- _Problem statement_
Using the data that follows, give again word for word the lines between the one holding "This screenshot has width=799, height=532." and the one holding "1000x380 pixels.", inclusive. Omit the pictures.

--- Input material Enclosed Below ---

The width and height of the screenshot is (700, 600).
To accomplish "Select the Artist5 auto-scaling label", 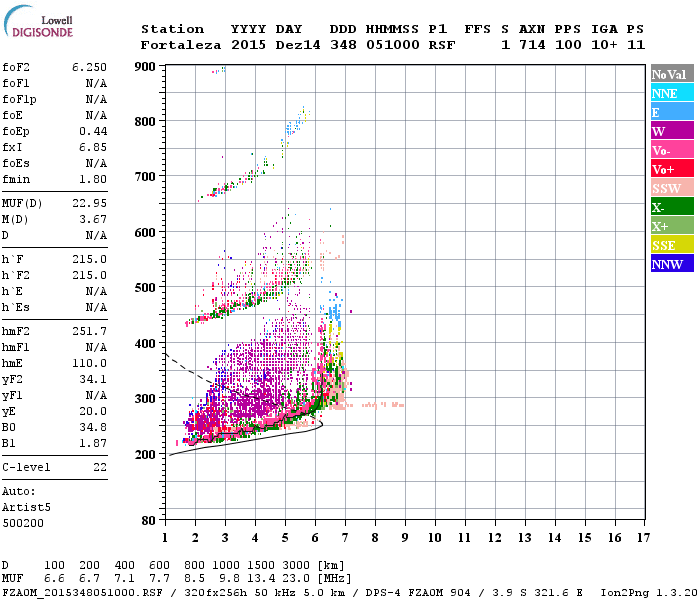I will [x=26, y=508].
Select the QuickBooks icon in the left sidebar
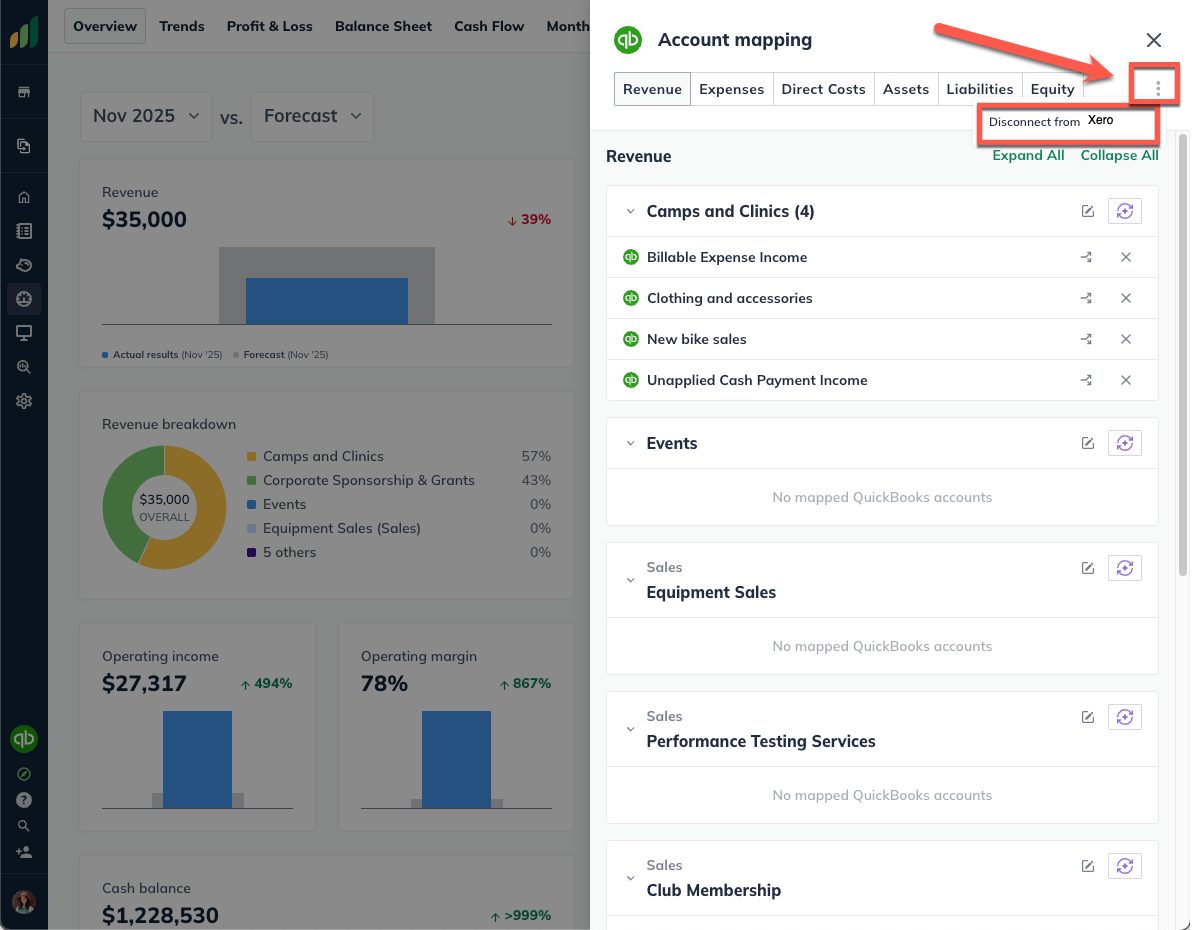 tap(24, 739)
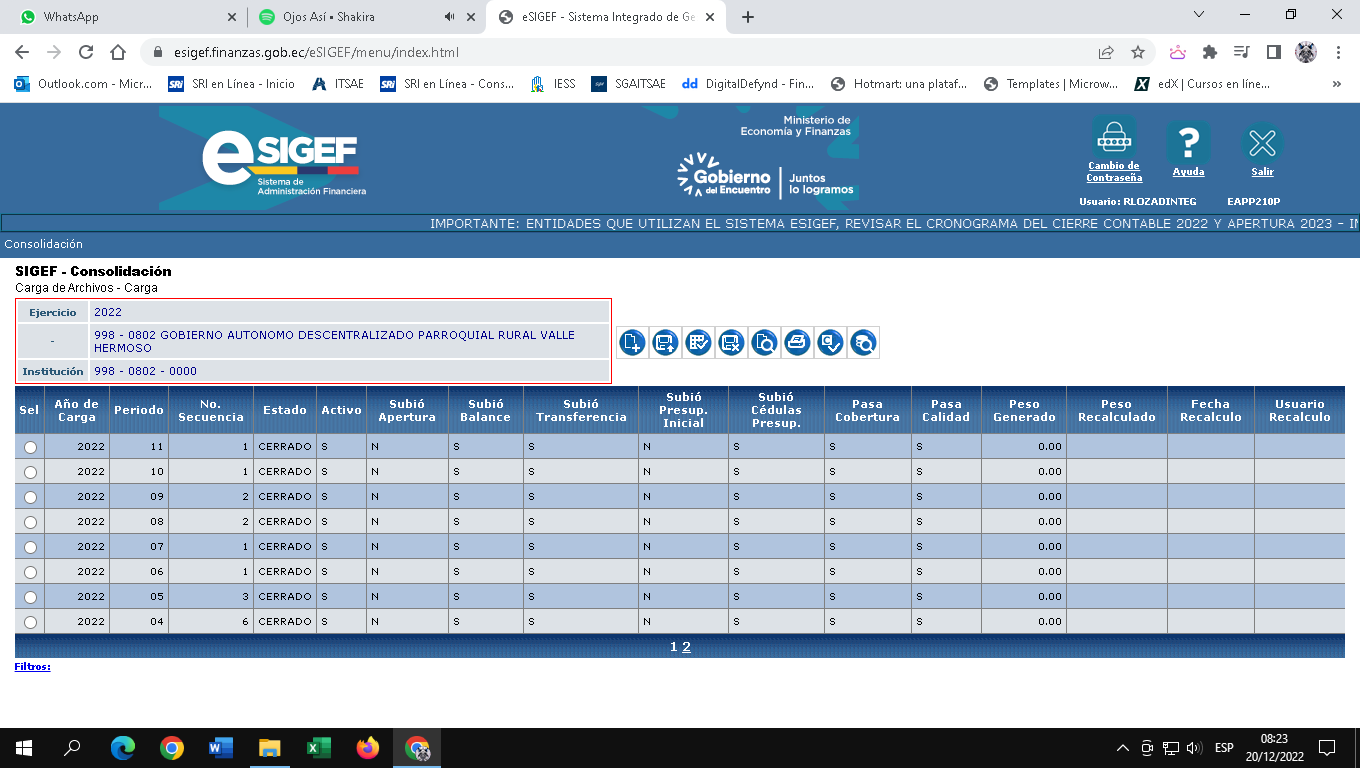Open Chrome's three-dot menu
The height and width of the screenshot is (768, 1360).
point(1338,52)
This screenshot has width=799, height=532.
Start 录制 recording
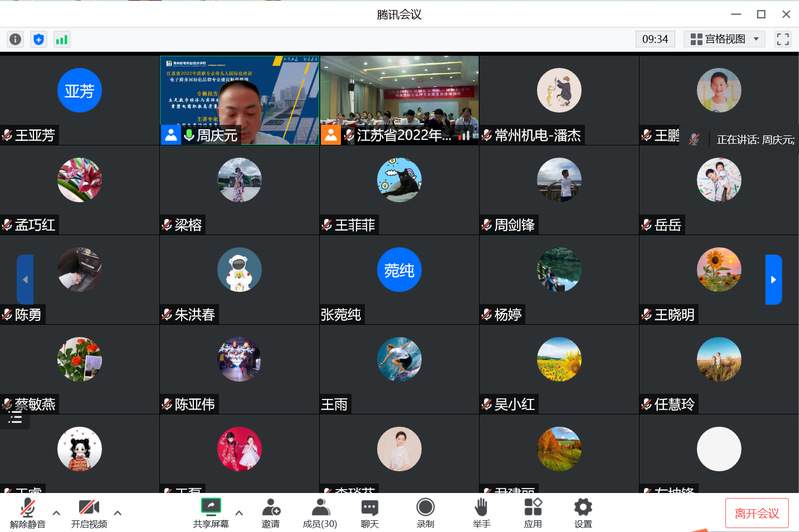[x=425, y=512]
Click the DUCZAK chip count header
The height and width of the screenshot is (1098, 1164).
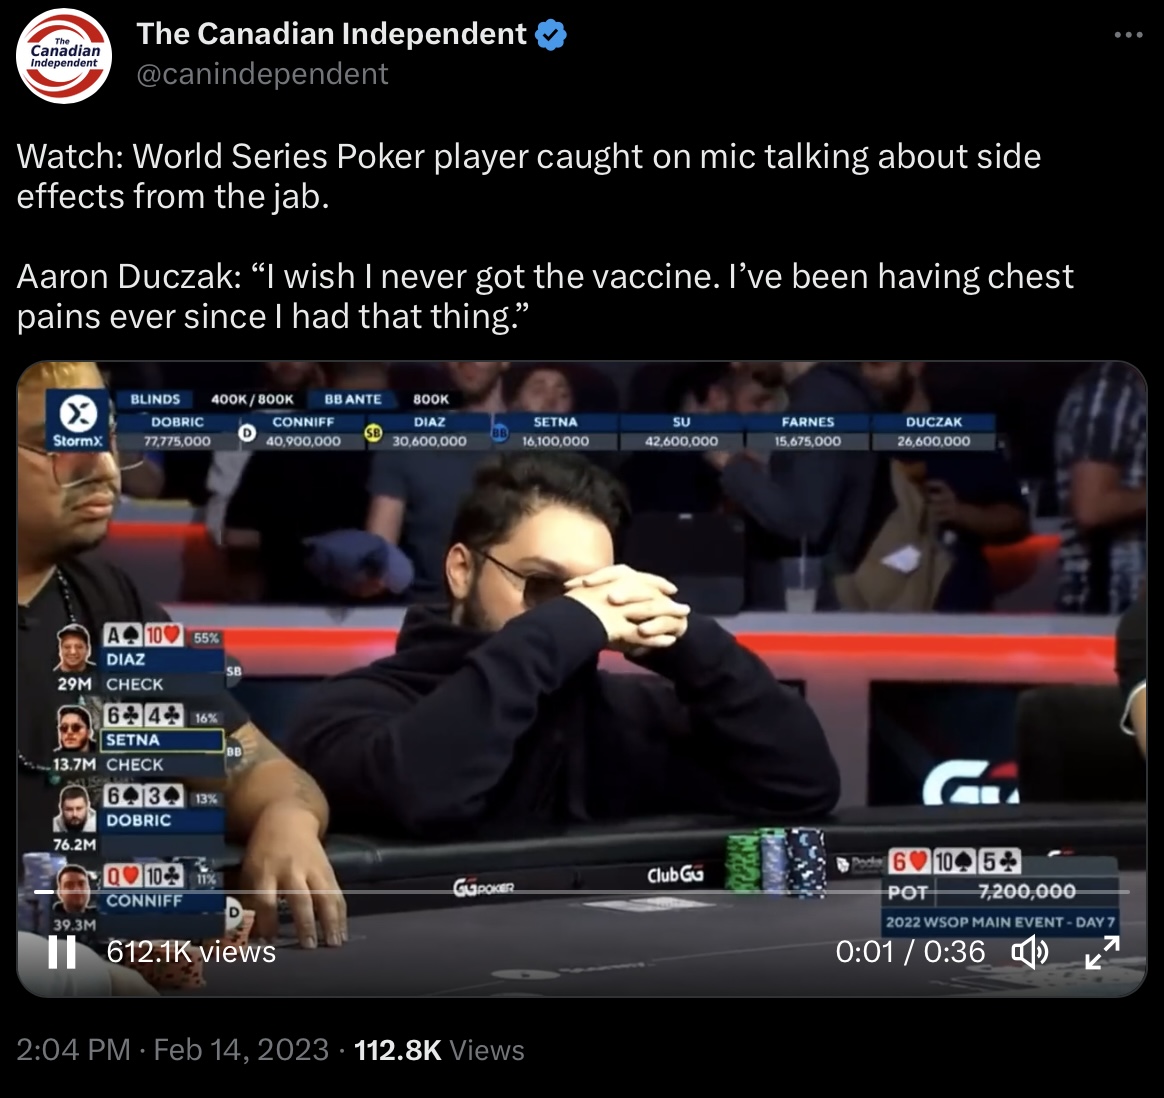pos(934,431)
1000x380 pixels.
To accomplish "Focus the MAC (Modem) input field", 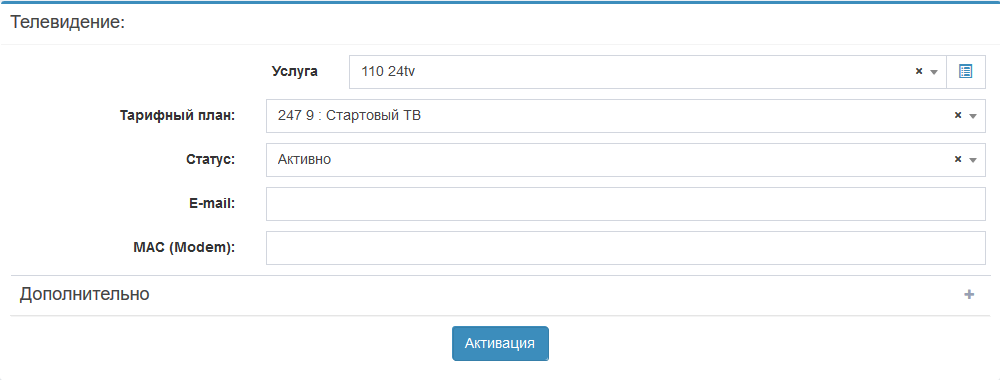I will pyautogui.click(x=626, y=248).
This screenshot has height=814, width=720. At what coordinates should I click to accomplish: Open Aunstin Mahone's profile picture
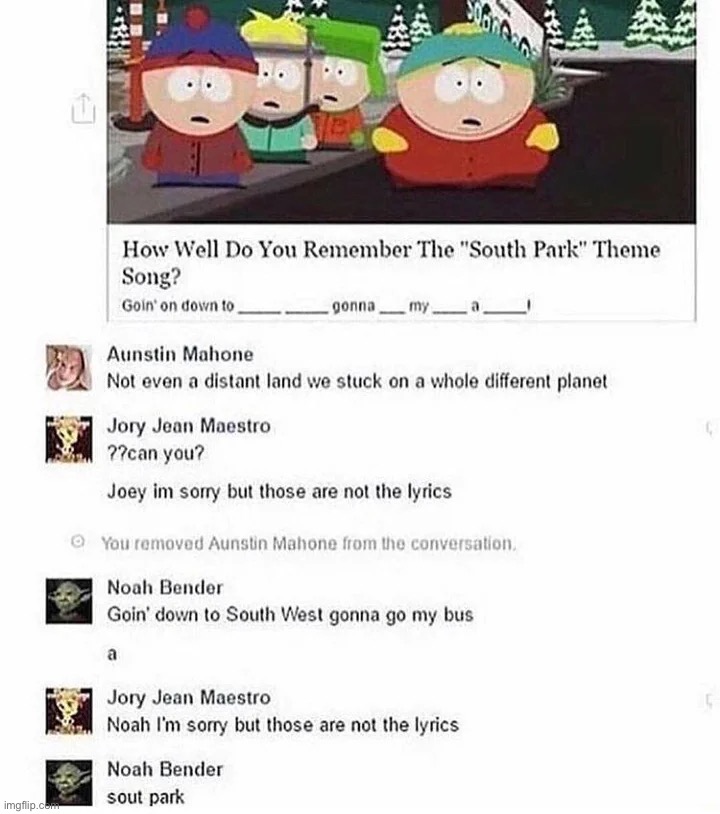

--- End of Enclosed Input material ---

- _Task output_
This screenshot has width=799, height=532.
Start 录制 recording
[x=425, y=512]
Click the DUCZAK chip count header
The height and width of the screenshot is (1098, 1164).
pos(934,431)
1000x380 pixels.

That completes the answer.